**Given passage**

Born in 1950, the Formula 1 world championship is now a 1000 Grand Prix old… Boy, that dates me. But before reaching the wisdom – or senility – of a 70-year-old, Formula 1 went through all the terrible stages of life: from the first teeth to the first tax returns, including puberty and the awkward teenage phase.

And it was close to screwing everything up! This adolescent crisis appears in the mid-1970s. The championship is changing by the minute, becoming more and more professional. Cars have their own blackheads as sponsors swarm over them. During this decade, television coverage becomes a thing in Grand Prix racing. Formula 1 is now a full-blown business and a young team owner is very aware of that.


D’you know Bernie Ecclestone? The man that apparently doesn’t age is running the Brabham team at that time. Yes, Mr. E is a Formula 1 enthusiast but first and foremost, he is a money lover. Good news, there’s money to be made in here. Large and brand-new figures flow thanks to sponsoring and TV rights.

**Data below**
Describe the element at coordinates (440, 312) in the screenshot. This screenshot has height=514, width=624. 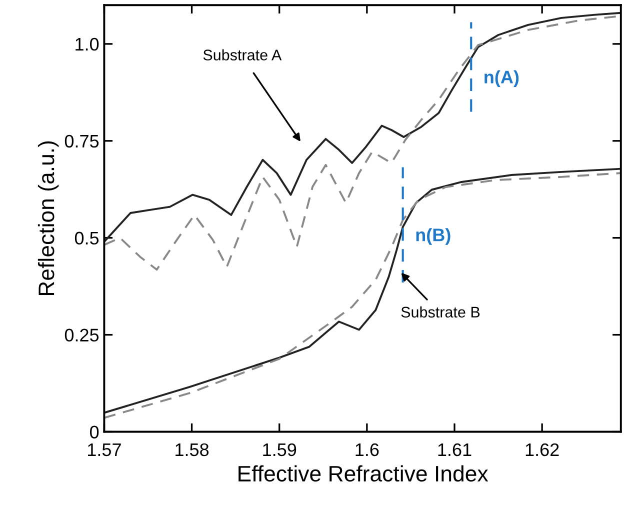
I see `annotation: Substrate B` at that location.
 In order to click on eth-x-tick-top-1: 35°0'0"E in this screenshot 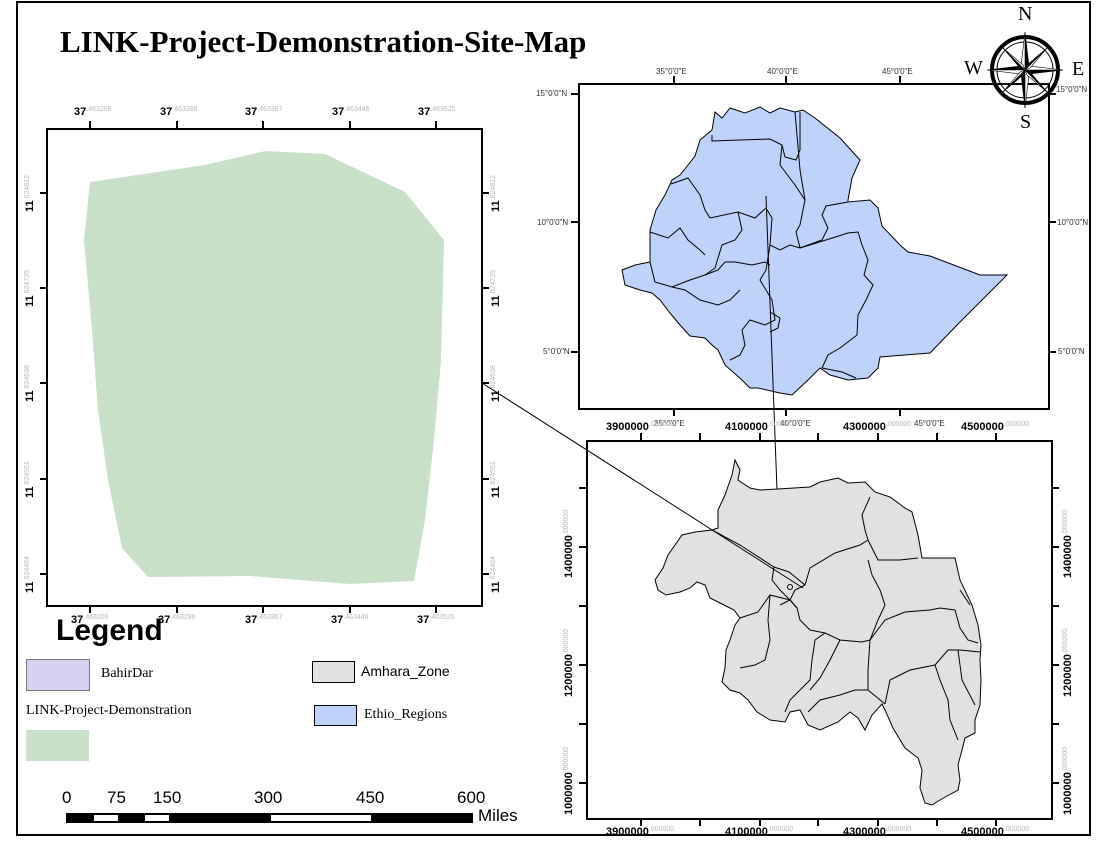, I will do `click(672, 72)`.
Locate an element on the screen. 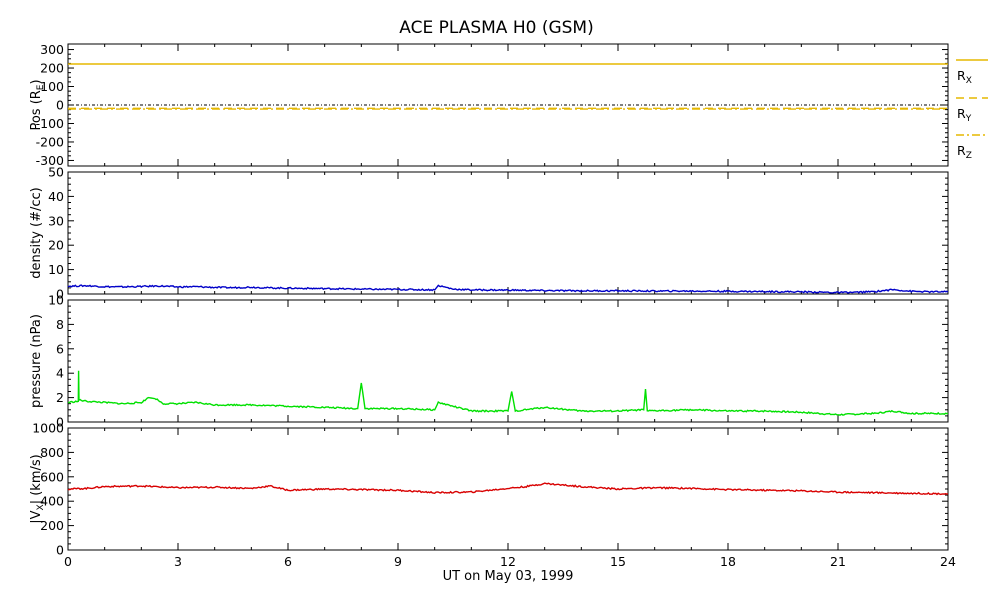  y-tick-label: 4 is located at coordinates (60, 374).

**What is required**
Reproduce the part of the Formula 1 passage that opens with the words containing "And it was close" and closes with "aware of that.". The data above comes from a different source than the Formula 1 passage.

**Result**
And it was close to screwing everything up! This adolescent crisis appears in the mid-1970s. The championship is changing by the minute, becoming more and more professional. Cars have their own blackheads as sponsors swarm over them. During this decade, television coverage becomes a thing in Grand Prix racing. Formula 1 is now a full-blown business and a young team owner is very aware of that.